• 文書抜粋:
= = = =

なんて心配をよそに、放送が始まってから見事なまでにハマってしまった私。疑ってごめんなさい。ドラマが面白い。実況が楽しい。星野源が強い。実況が楽しい。


遂に私は、1ヶ月ほど前にブログを書いた作品についてもう一度ブログを書くという暴挙に出る。ちなみにこの記事が私の中で6つ目の記事、実に3分の1がこのドラマについての記事になる。いや大好きやん。


普段はドラマ実況をしてワーワー言ってる私だが、今回は真面目にこのドラマの素晴らしさを考察してみたい。8話で「競馬実況みたい」と言われた私が、実は冷静沈着理路整然とした人間である事を示すためにもこのチャンスを逃すわけにはいかないのだ。冷静沈着理路整然とした文章で、冷静沈着理路整然とした印象を与える。そう、私は冷静沈着理路整然とした人間なのだ。…え、そうやで?…え?


以下、5つのポイントからこのドラマの素晴らしさを語っていく。少々長くなるので目に留まったポイント以外は読み流して頂いても構わない。では、始めよう。

 


1.恋愛を人生の一部として描いている

前回の記事でも書いたが、まず言いたいのはこれ。1にも2にもこれ。この作品を良質な恋愛ドラマとして成り立たせているのは間違いなくこの要素だ。

だいたい最近の作品はなんだあれ!とりあえずキュンとさせておけば良いとでも思ってるやろ!キュンを求めすぎて物語がおかしくなっとるやんけ!!物語に歪みができてキュンすらせんわ!!そうだよ!あなたが今思い浮かべたその作品だよ!!

 

横浜流星演じる藤野駿は過去の失敗(店が上手くいかなかった事)から、一歩を踏み出そうとする時、自分を取り巻く環境が変わってしまいそうな決断を迫られる時、それを避けようとする。それは恋愛に対する姿勢にも現れてくる。思わせぶりな態度を取りながら、しっかりした形を取るまでに時間が掛かったのも彼の失敗が影響している。まさに人生の一部としての恋愛だ。

= = = =

• 提供データ:
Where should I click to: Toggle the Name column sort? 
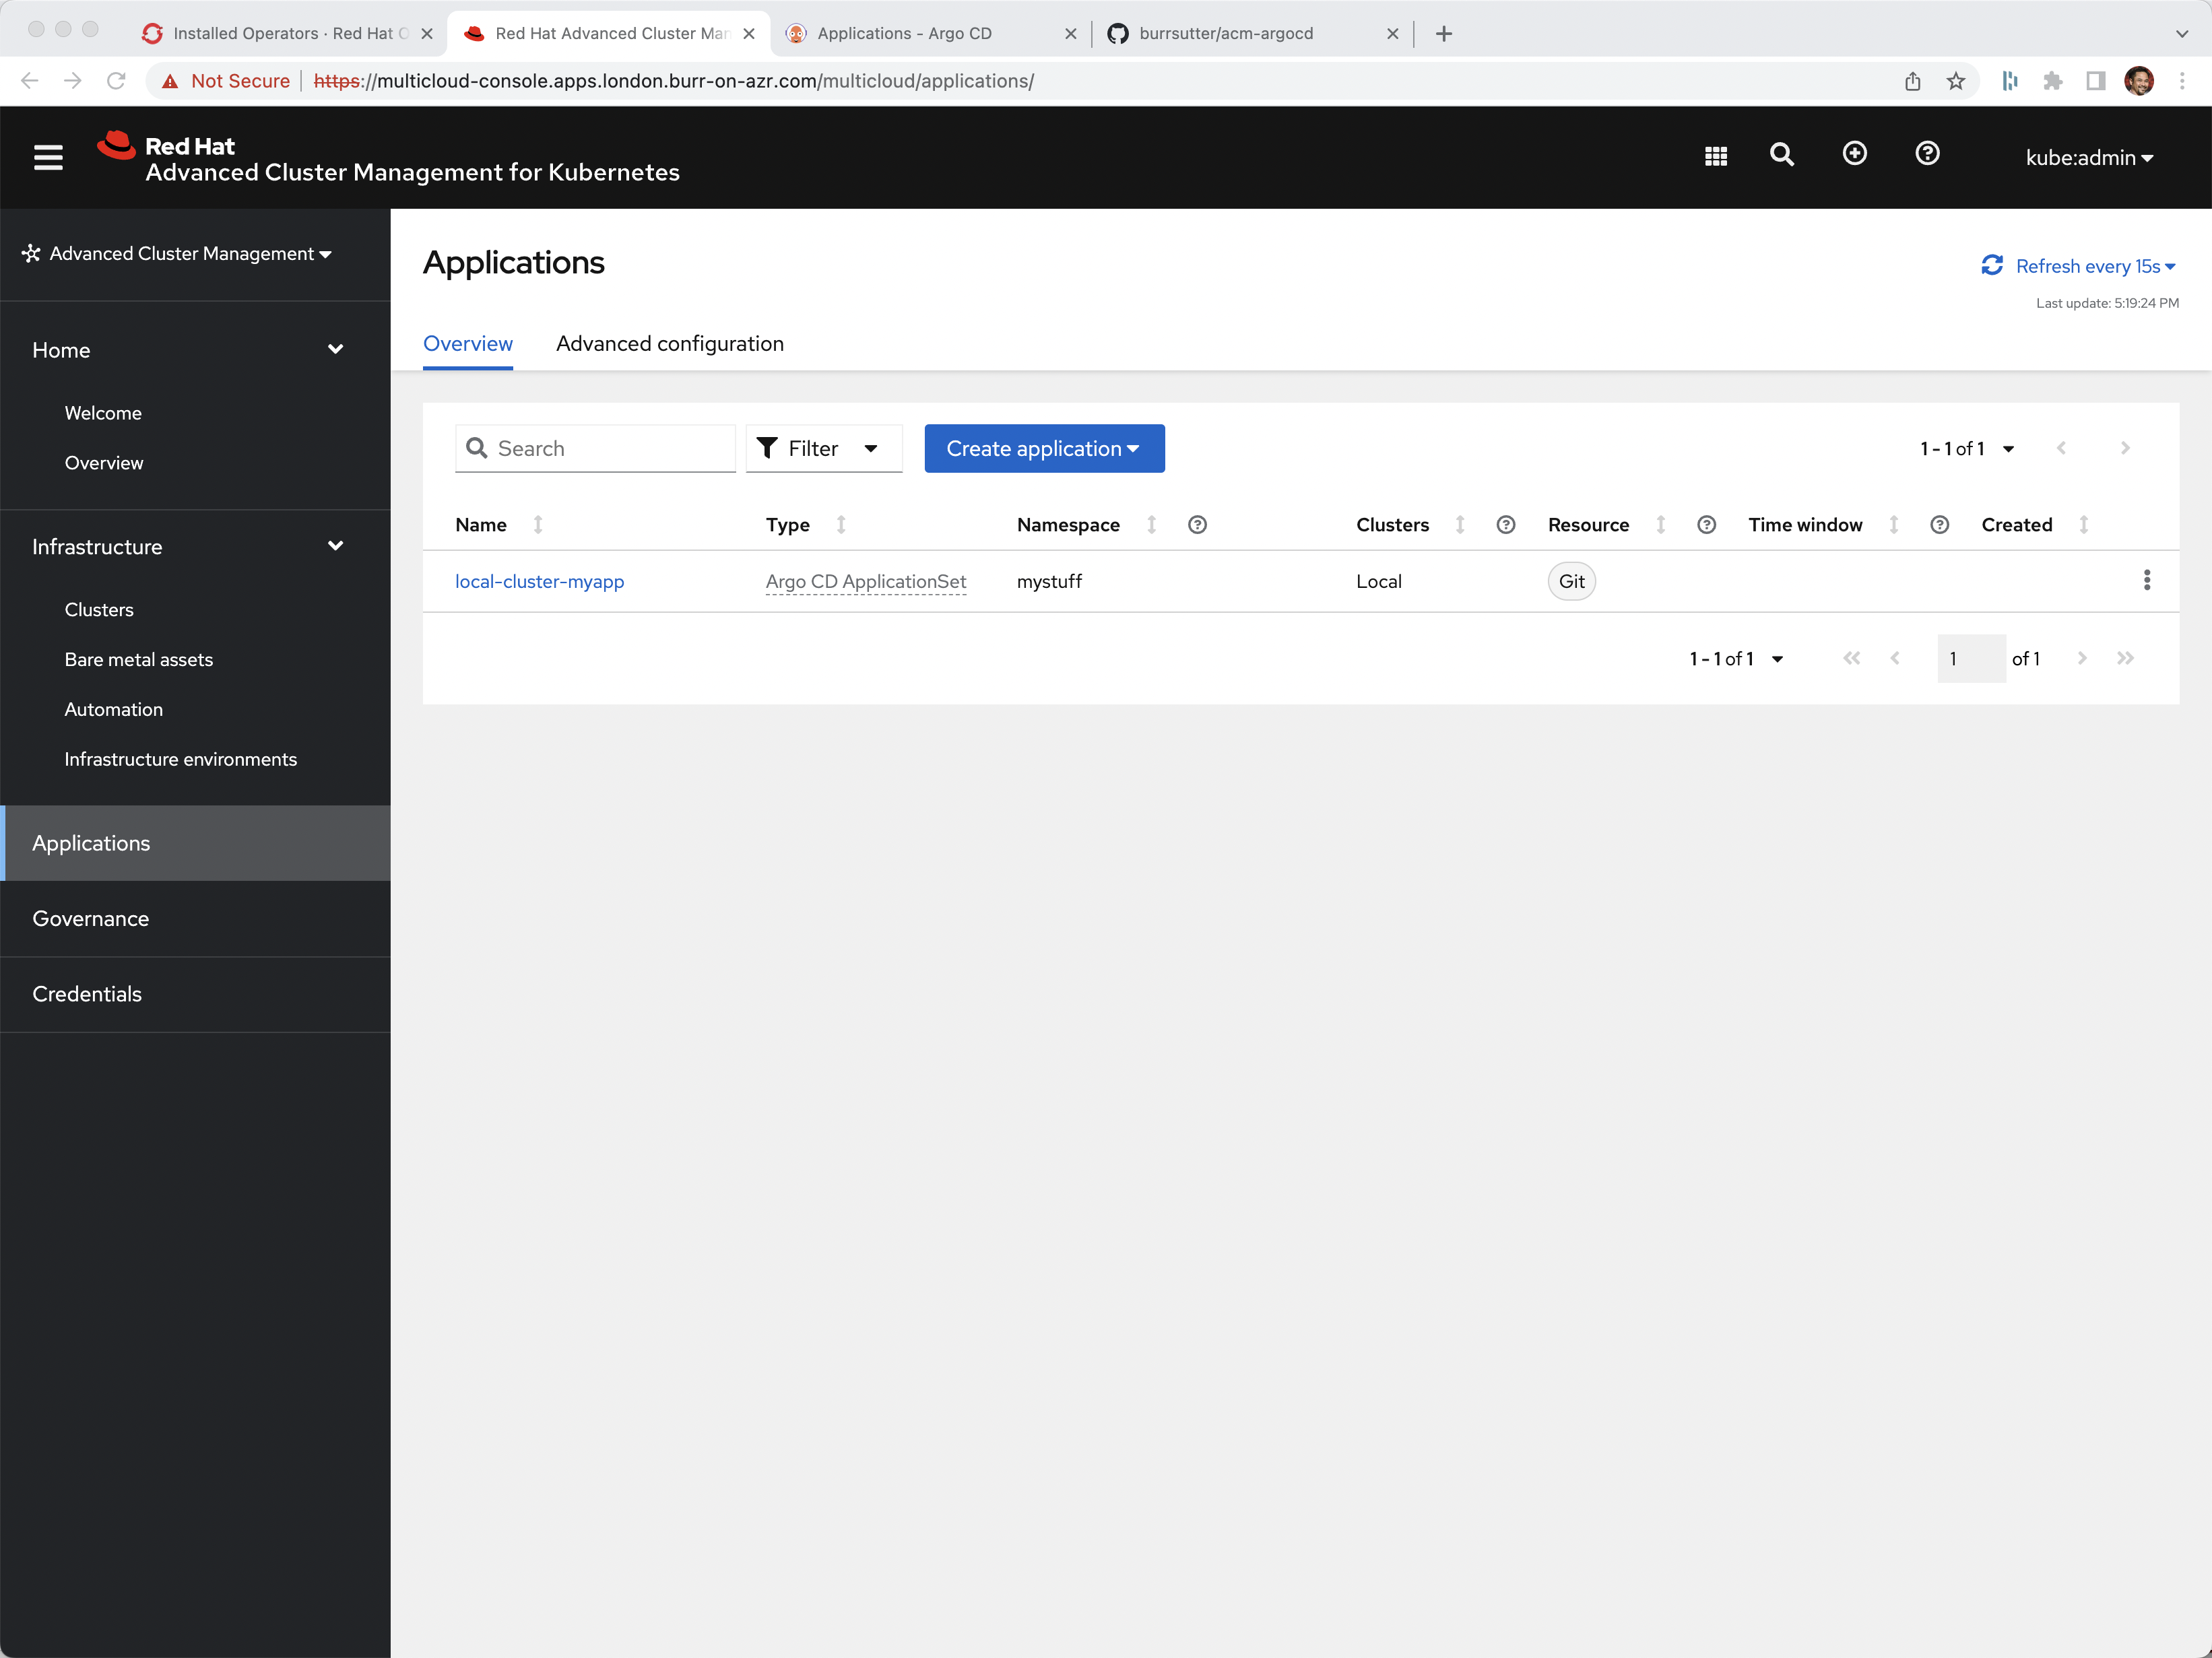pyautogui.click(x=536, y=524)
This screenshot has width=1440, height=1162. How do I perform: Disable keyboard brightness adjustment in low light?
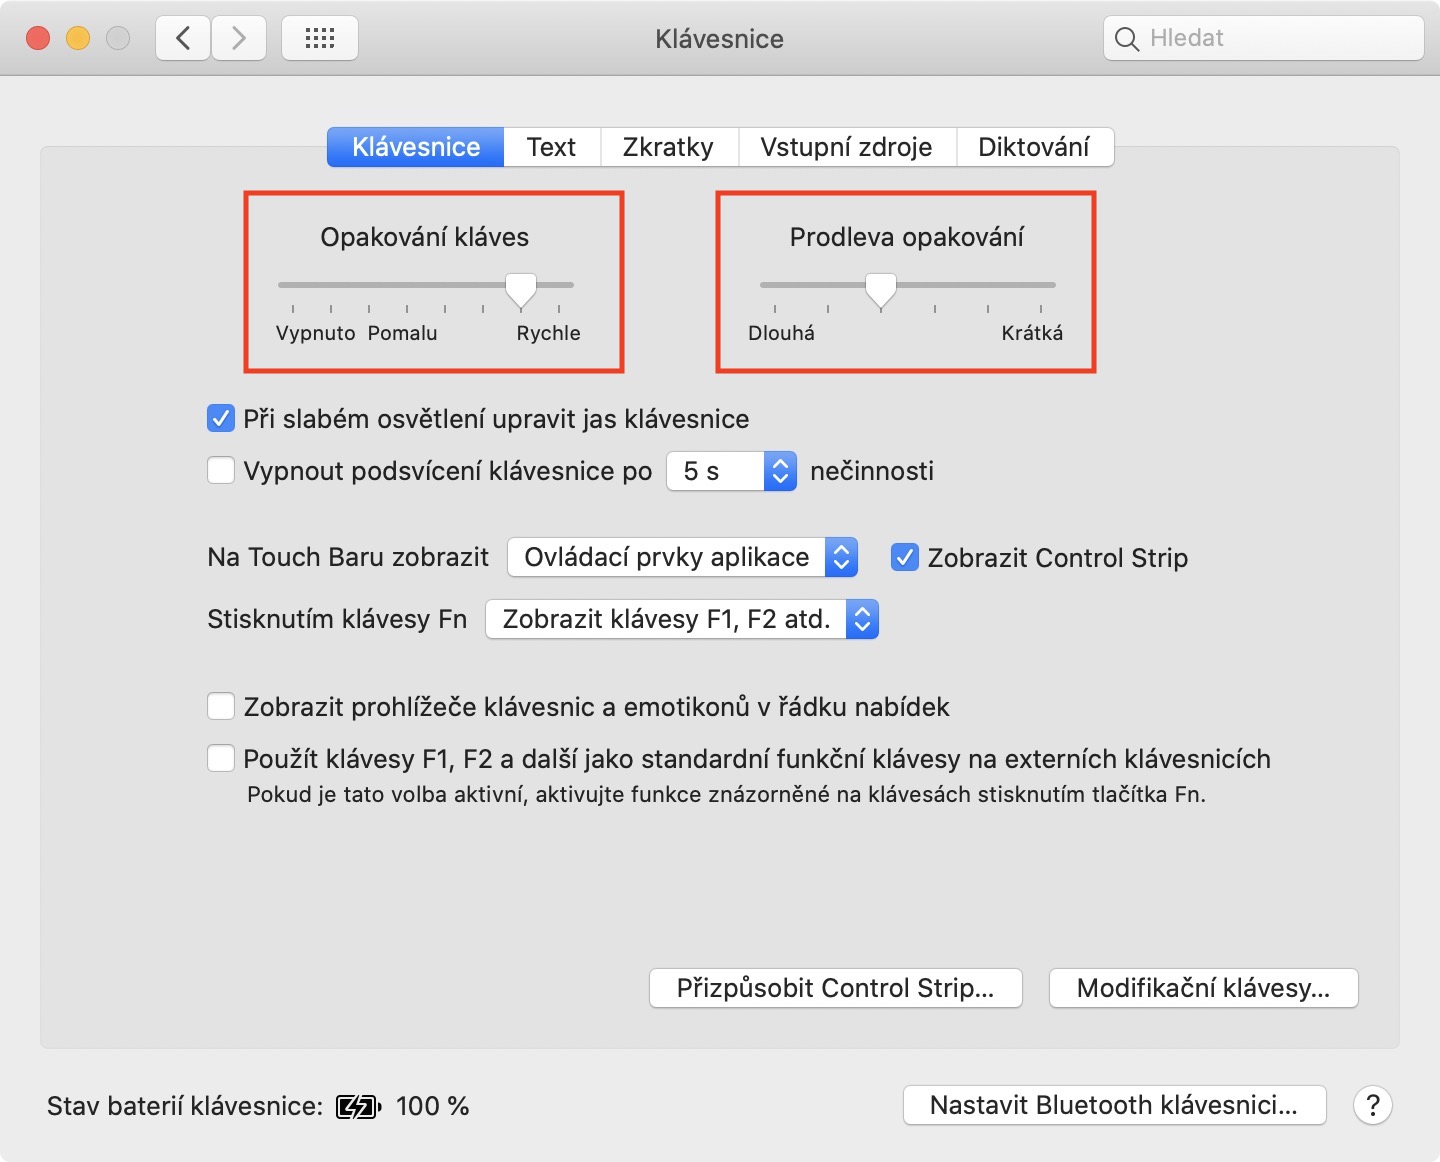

= = = =

• 記述課題:
上にあるドラマについてのブログ記事を、一字も変えずに最初から最後まで出力してください。

• 課題の出力:
なんて心配をよそに、放送が始まってから見事なまでにハマってしまった私。疑ってごめんなさい。ドラマが面白い。実況が楽しい。星野源が強い。実況が楽しい。


遂に私は、1ヶ月ほど前にブログを書いた作品についてもう一度ブログを書くという暴挙に出る。ちなみにこの記事が私の中で6つ目の記事、実に3分の1がこのドラマについての記事になる。いや大好きやん。


普段はドラマ実況をしてワーワー言ってる私だが、今回は真面目にこのドラマの素晴らしさを考察してみたい。8話で「競馬実況みたい」と言われた私が、実は冷静沈着理路整然とした人間である事を示すためにもこのチャンスを逃すわけにはいかないのだ。冷静沈着理路整然とした文章で、冷静沈着理路整然とした印象を与える。そう、私は冷静沈着理路整然とした人間なのだ。…え、そうやで?…え?


以下、5つのポイントからこのドラマの素晴らしさを語っていく。少々長くなるので目に留まったポイント以外は読み流して頂いても構わない。では、始めよう。

 


1.恋愛を人生の一部として描いている

前回の記事でも書いたが、まず言いたいのはこれ。1にも2にもこれ。この作品を良質な恋愛ドラマとして成り立たせているのは間違いなくこの要素だ。

だいたい最近の作品はなんだあれ!とりあえずキュンとさせておけば良いとでも思ってるやろ!キュンを求めすぎて物語がおかしくなっとるやんけ!!物語に歪みができてキュンすらせんわ!!そうだよ!あなたが今思い浮かべたその作品だよ!!

 

横浜流星演じる藤野駿は過去の失敗(店が上手くいかなかった事)から、一歩を踏み出そうとする時、自分を取り巻く環境が変わってしまいそうな決断を迫られる時、それを避けようとする。それは恋愛に対する姿勢にも現れてくる。思わせぶりな態度を取りながら、しっかりした形を取るまでに時間が掛かったのも彼の失敗が影響している。まさに人生の一部としての恋愛だ。